La storia di Elie Sultan, il 52enne francese ebreo aggredito verbalmente all’Autogrill di Lainate da due uomini che l’hanno insultato con frasi antisemite mentre era col figlio di sei anni, è lì a raccontarci una verità difficile da negare. Sultan è stato aggredito in quanto ebreo. In quanto ebreo desideroso di rivendicare la sua fede, di non nasconderla, indossando la kippah.
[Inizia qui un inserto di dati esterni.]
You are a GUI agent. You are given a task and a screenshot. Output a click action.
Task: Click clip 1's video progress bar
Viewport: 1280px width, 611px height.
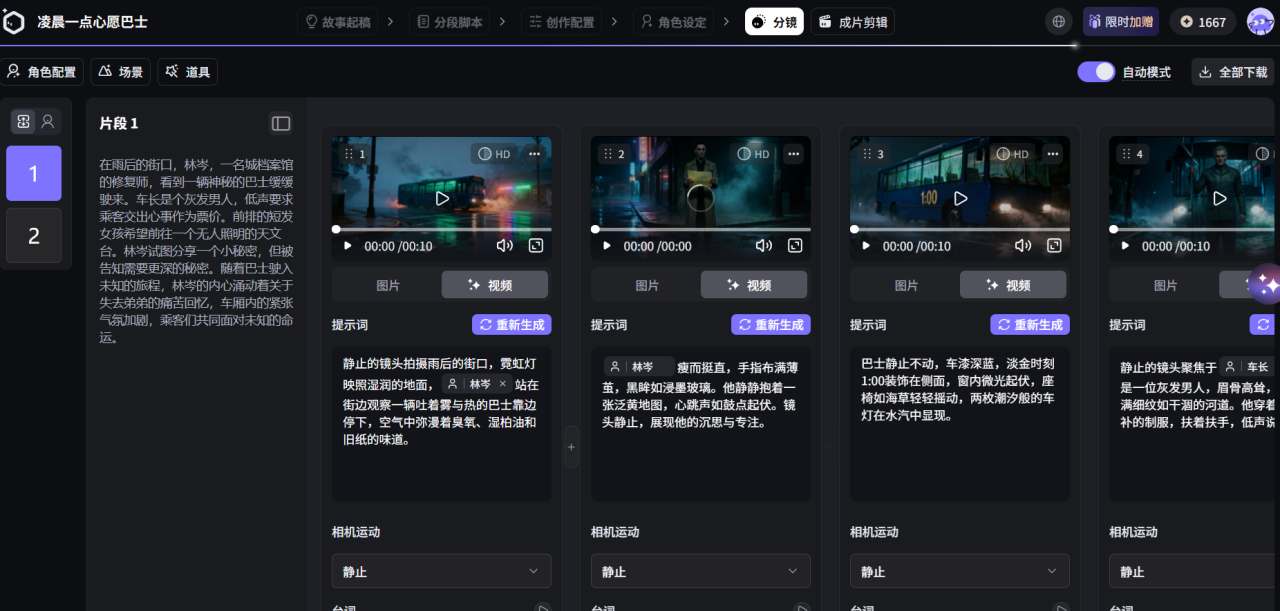(440, 227)
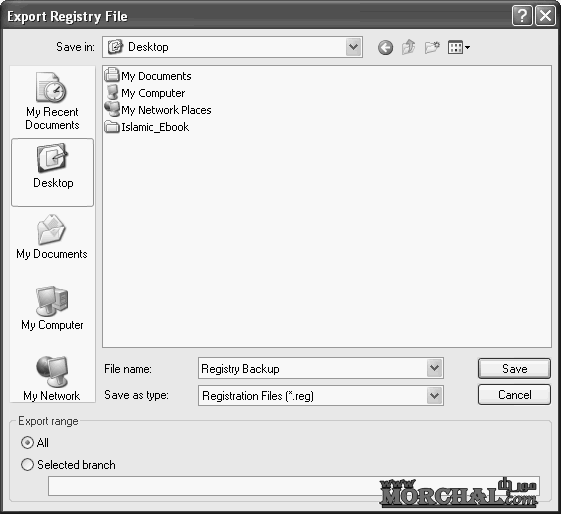The image size is (561, 514).
Task: Go back using the back arrow icon
Action: 385,47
Sarebbe persino consolatorio, da un certo punto di vista, sostenere che l’odio nei confronti di Sultan sia frutto di una “reazione” alla tragedia di Gaza, frutto cioè di un “nuovo” antisemitismo, di cui sarebbero responsabili gli stessi ebrei, colpevoli di essere ebrei e dunque naturalmente complici di Israele. Sarebbe persino consolatorio, se fosse così, ma il dramma che in molti si rifiutano di vedere è che per gli ebrei indossare la kippah è divenuto un problema da anni. Nel 2016, a Marsiglia, dopo un’aggressione a un ebreo, l’allora presidente del Concistoro israelita Zvi Ammar  consigliò agli ebrei di non indossare la kippah per strada. L’antisemitismo che spinge a insultare i Sultan, purtroppo, non è nuovo. E’ sempre lo stesso. E’ sempre la stessa storia. E’ sempre lo stesso orrore che da anni cerca un pretesto qualsiasi per rendere accettabile quello che sarebbe una tragedia trasformare in una nuova normalità: non muovere un dito di fronte a un mondo in cui, in nome della vecchia e nuova intifada globale, essere ebrei diventa ogni giorno di più semplicemente un peccato mortale. 


 

Al direttore - La Direzione Competition della Commissione Ue tiene aperta la questione dell’applicazione del golden power sorta dal dpcm che ha  dettato prescrizioni e condizioni per l’aggregazione del Banco Bpm da parte dell’Unicredit. Ritirata l’Ops da parte di quest’ultimo, anche le specifiche norme dettate per la relativa operazione dovrebbero perdere di attualità e, dunque, venir meno (tranne che si pensi a un “repechage” dell’Unicredit, che tuttavia non sembra fondato). Se, invece, la Commissione intende trarre spunto da questa occasione per dettare un indirizzo “erga omnes”, allora si tratta di un atto diverso, che dovrà avere un preciso fondamento normativo, ma che non potrà fare a meno di affrontare anche altri casi di “simil golden power”, quale il comportamento del governo tedesco versus lo stesso Unicredit per l’operazione Commerzbank e quello del governo spagnolo per l’ipotizzata aggregazione del Banco Sabadell da parte del Bbva. O ritorna sempre, anche a Bruxelles, il Marchese del Grillo per cui alcuni sono loro e altri non contano nulla?